Proficiency using many different selling techniques is a desired objective. It denotes competence, expertise, know-how, and mastery. An over reliance on certain selling techniques can lead sales professionals into traps that sabotage relationships with clients. In this series of posts, I will share four -proficiency traps and how to avoid them. The first was The Technical Trap; the second, The Execution Trap; the third, “The Networking Trap; and this fourth and final trap involves the problem with incumbency mindsets.
A Good Offense can be the Best Defense in Winning Renewal Business
No matter how entrenched sales professionals become in a client organization, at some point they are likely to face competition for renewals. The trap is in taking an incumbency mindset to defend the business as-is instead of forming a fresh deal strategy that is better positioned to win.
When sellers think like incumbents, they want to defend the relationship and preserve everything the way it currently stands. They justify why they should be retained, based on factors such as their long-standing relationship, past excellent service, or the higher costs of transitioning to a competitor.
The problem with this selling technique is its defensive posture. What the situation requires — and what competitors will do — is take the offensive. As an incumbent, we should ask ourselves: What can we provide that’s new and fresh? What insights about the client and the industry can be leveraged to create a whole new way to partner?
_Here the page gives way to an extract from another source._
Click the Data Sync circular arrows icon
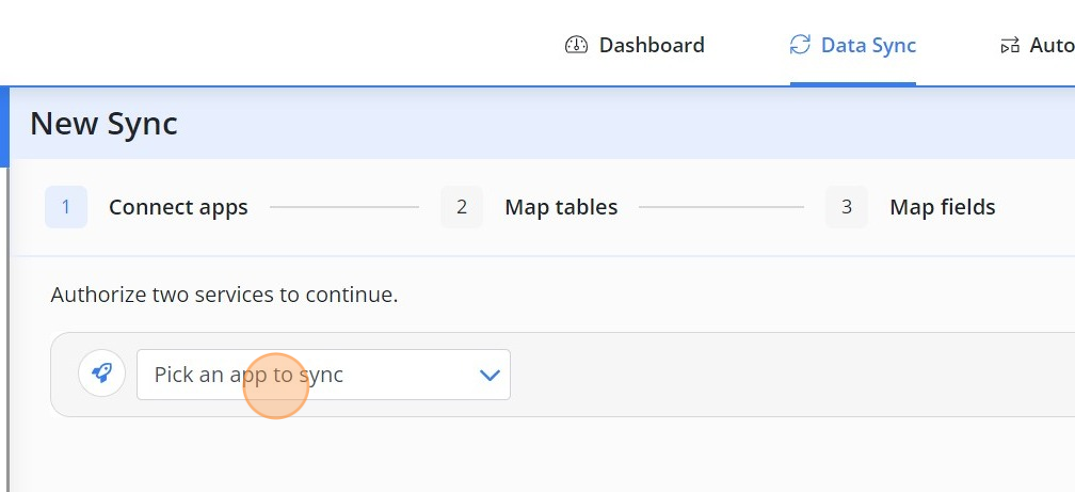1075x492 pixels. point(800,45)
Viewing Client Relationships Through Fresh Eyes is an Effective Selling Technique
One way to shed the incumbent mindset is to view the client relationship through different value lenses:
- Financial: How can we help the client meet their financial goals?
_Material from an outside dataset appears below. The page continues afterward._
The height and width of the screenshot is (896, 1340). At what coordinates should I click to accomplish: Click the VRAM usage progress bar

- Technical: To what extent does our solution offer unique capabilities to meet the client’s requirements?
- Strategic: How does our solution help the client achieve their overarching business objectives?
- Partnership: Are we making a solid case for the value we bring to the table beyond the solution itself?
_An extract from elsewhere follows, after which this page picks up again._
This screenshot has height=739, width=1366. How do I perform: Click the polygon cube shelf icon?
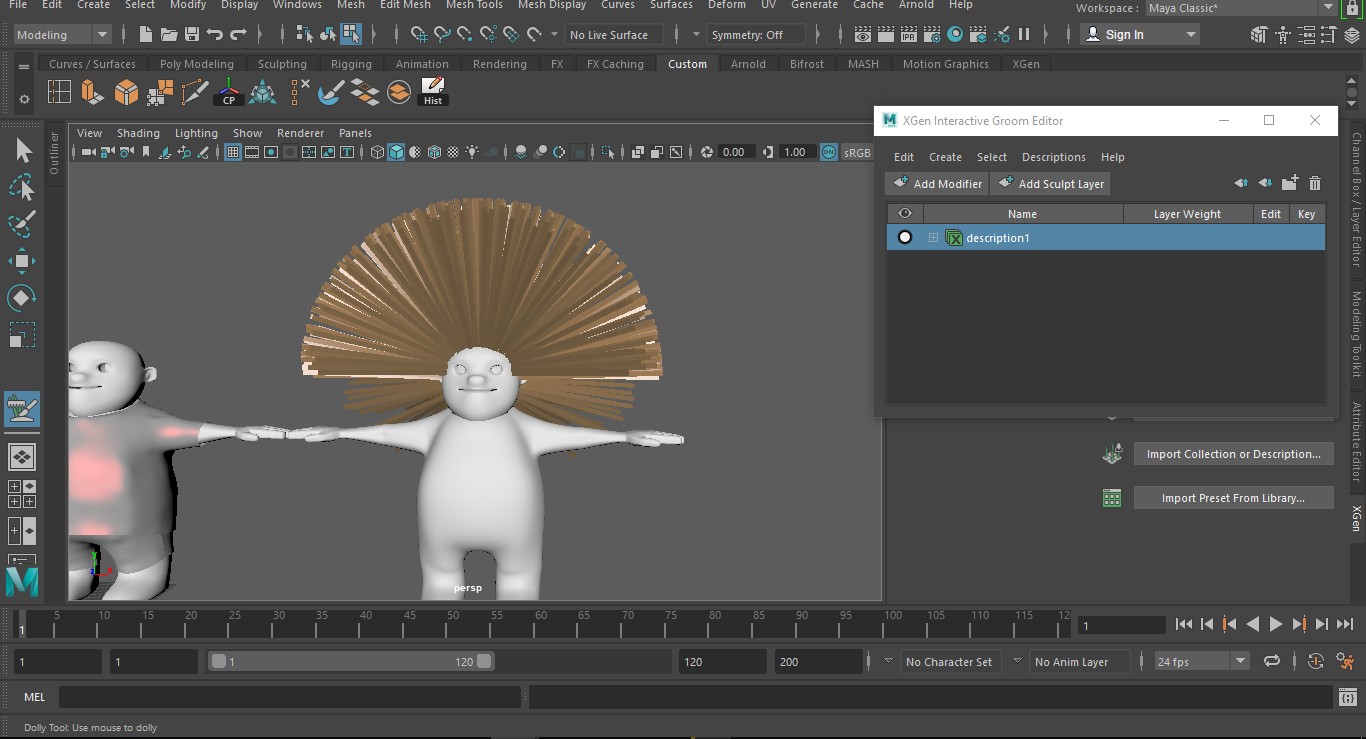126,92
These value lenses help sales professionals to think about how their solutions address different dimensions of value that can be important to the client. The legacy solution may be strongest in only one or two of these lenses because those were most important to the client in the past. The seller has the opportunity to take a holistic look and see whether the solution aligns with what the client is trying to achieve now. What are the client’s current business objectives and future strategy, and what opportunities do these present to propose a fresh approach? Have the stakeholders changed from when the business was originally won, and what are their expectations for outcomes?
The incumbency trap leads sellers to defend their current position, which is likely the result of a decision made years ago by someone who may have left the organization. A better selling technique is to start with a fresh approach, evaluated through different value lenses, that looks ahead to new possibilities rather than trying to force-fit old solutions.